Lord Mackie of Benshie: Perhaps I may make one point on this matter. The Lord Advocate constantly used the phrase, "It is inconceivable" that they should not consult the Lord Advocate. One must realise that this is a new parliament and that one is not talking about a traditional parliament in this building, with hundreds of years of tradition. There is probably some excitement which might lead people astray in a new parliament. It would be conceivable that they might not consult because there is a great difference between the influence of tradition and a settled system and the excitement of power in a new parliament. In this case it would be wise to put these measures on the face of the Bill.

Lord McCluskey: The Lord Advocate is ignoring the ordinary, every day device that we see in legislation, which is the use of the words "without prejudice". If the Bill says that one should consult the Lord Advocate, one can avoid the restriction of which he spoke by saying "without prejudice to his consultation with anyone else". So it is perfectly simple. What we seek is that there should continue to be consultation with the Lord Advocate.
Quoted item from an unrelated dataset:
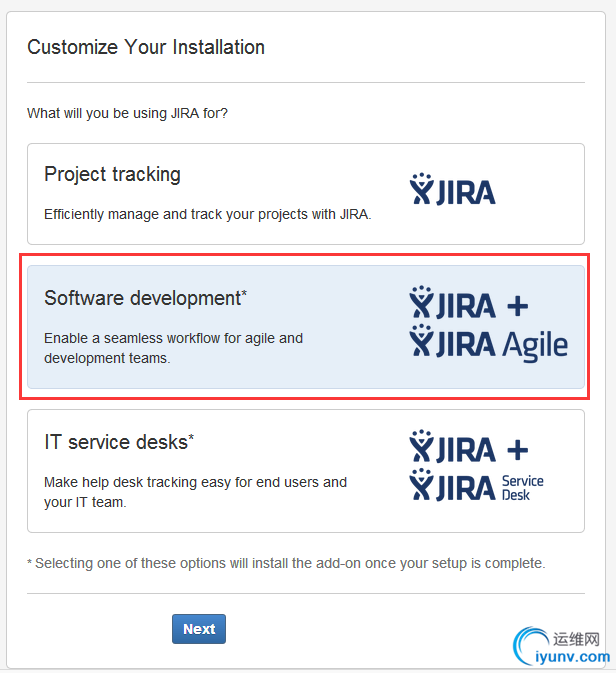
Task: Click the add-on installation footnote text
Action: coord(286,563)
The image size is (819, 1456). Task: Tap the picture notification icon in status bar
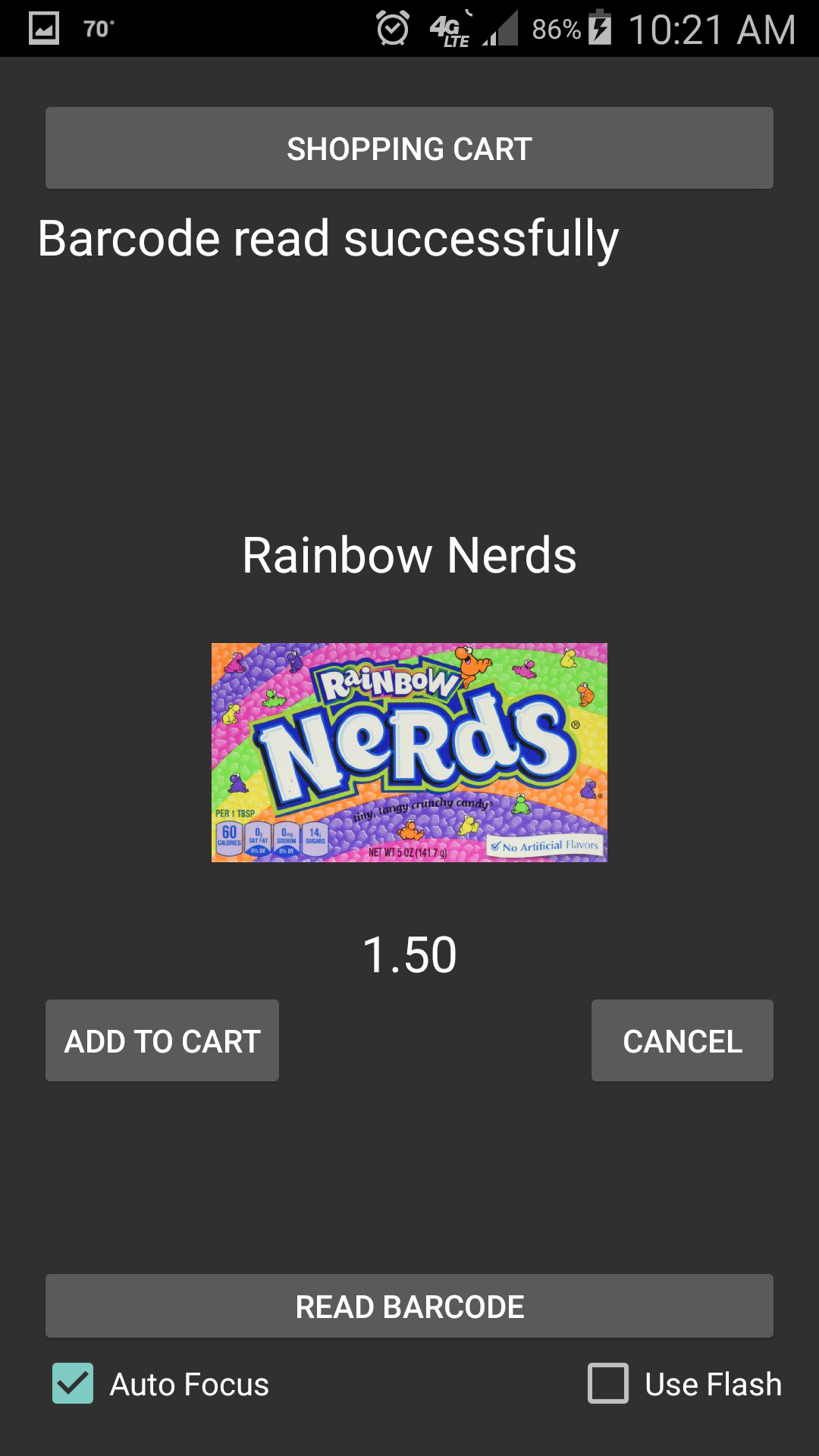click(43, 29)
The noble and learned Lord said that we have not set out any more than is contained in legislation at present. But with all due respect, that totally ignores the vital point, which is that the rules do not derive from legislation at present but from constitutional convention which will not be born in Scotland after this Bill is enacted in the way in which it exists now in the United Kingdom. So we cannot talk about how these matters will, as he said, "continue to work". They will not continue to do so because this is an entirely new beginning. It is very important that we should put these matters into the Bill. I hope that the Government will consider the debate tonight very carefully. I hope that we shall also be able to move on to the second part of the clause, which raises even more important matters, without further delay at 20 minutes past one in the morning.